AIM OF THE EXERCISE:
Could you reproduce word for word every line from the one containing "Given: Open the Timing tab" down to the one containing "This screenshot has width=1110, height=391.", with both of those lines included?

SUPPLIED MATERIAL:
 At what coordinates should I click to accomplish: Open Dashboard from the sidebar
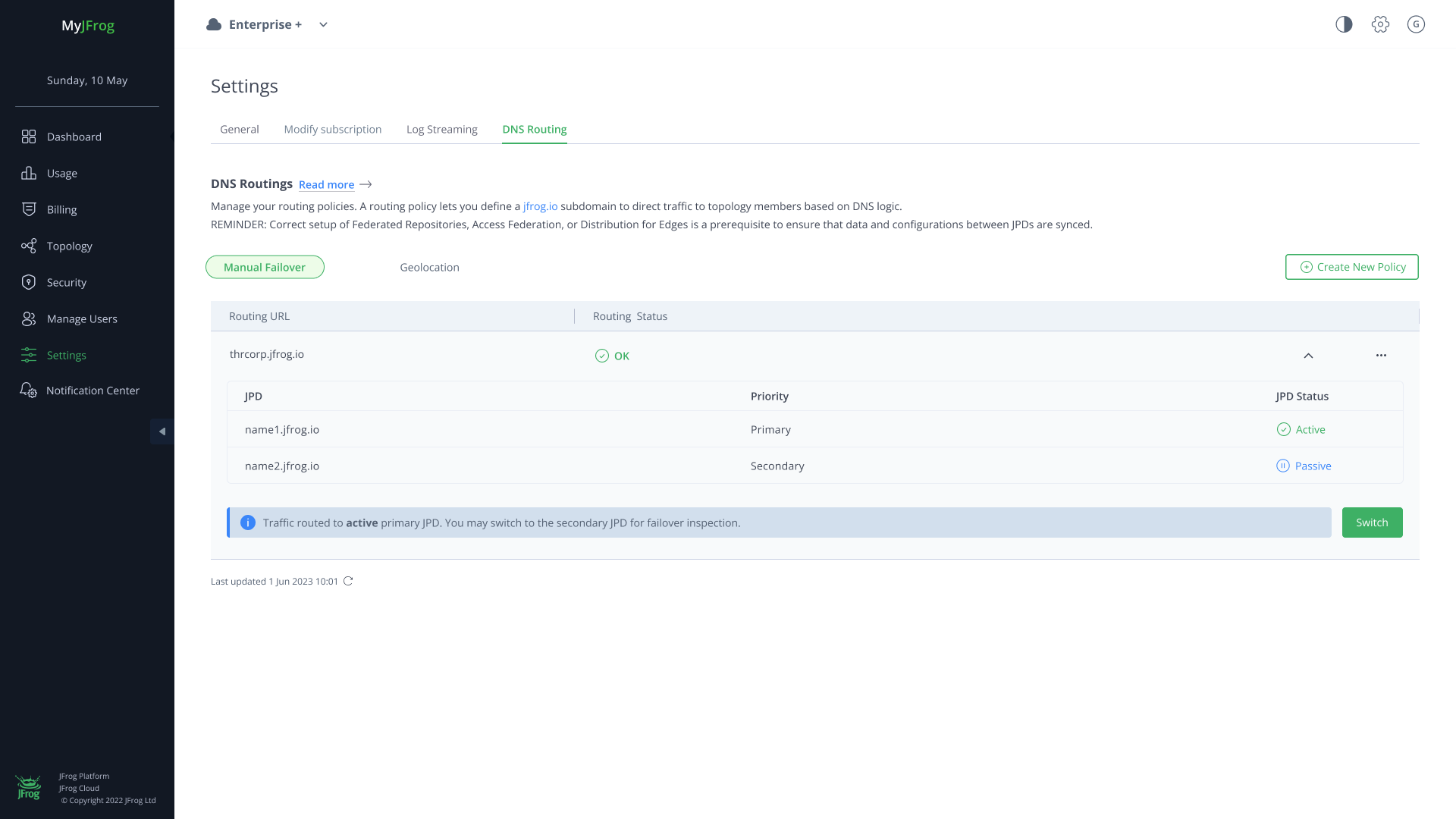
==
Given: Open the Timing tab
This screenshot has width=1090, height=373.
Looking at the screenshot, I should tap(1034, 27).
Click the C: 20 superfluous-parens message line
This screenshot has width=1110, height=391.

EXERCISE SOLUTION:
Given: Open the Timing tab
This screenshot has width=1090, height=373.
Looking at the screenshot, I should tap(1034, 27).
Click the C: 20 superfluous-parens message line
This screenshot has width=1110, height=391.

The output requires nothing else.